*What you need to do*:
Each line of the data below that holds the word "click" is to be reported in full.

*Dataset excerpts*:
+===+

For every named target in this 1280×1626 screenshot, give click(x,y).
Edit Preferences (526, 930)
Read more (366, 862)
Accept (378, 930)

+===+

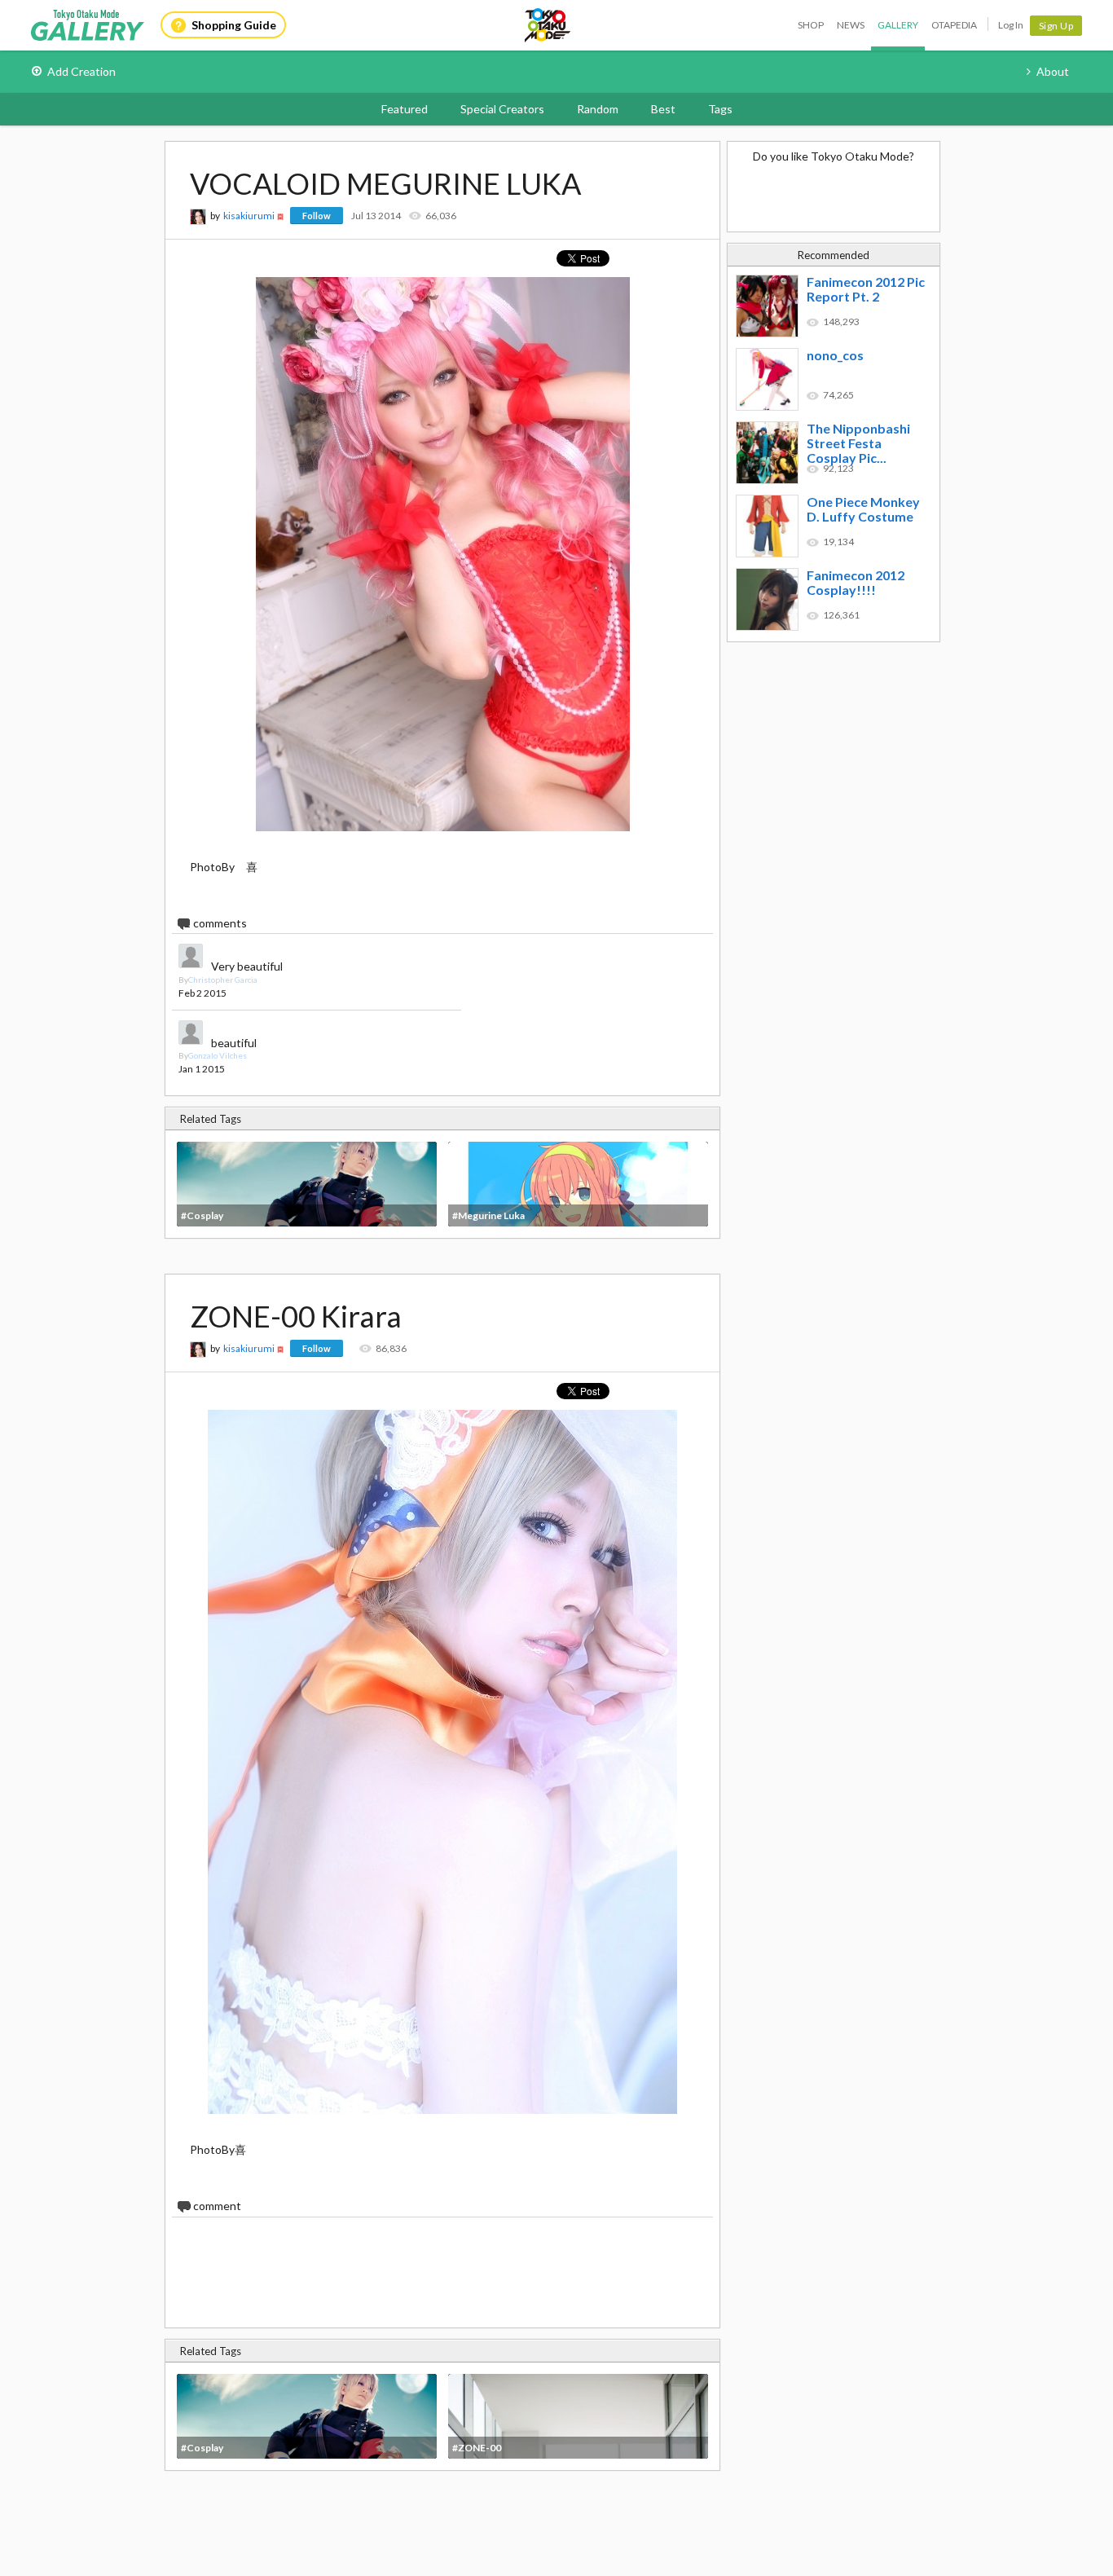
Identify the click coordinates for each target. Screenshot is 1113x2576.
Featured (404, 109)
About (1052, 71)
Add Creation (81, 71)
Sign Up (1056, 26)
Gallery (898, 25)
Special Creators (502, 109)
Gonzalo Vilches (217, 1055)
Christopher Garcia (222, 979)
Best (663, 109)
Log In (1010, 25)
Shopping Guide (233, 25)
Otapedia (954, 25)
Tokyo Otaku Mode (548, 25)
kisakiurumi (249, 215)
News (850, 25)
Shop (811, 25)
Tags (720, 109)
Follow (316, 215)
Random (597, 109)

+===+

*Result*:
For every named target in this 1280×1626 screenshot, give click(x,y).
Identify the click coordinates for each target. Screenshot is 1113x2576.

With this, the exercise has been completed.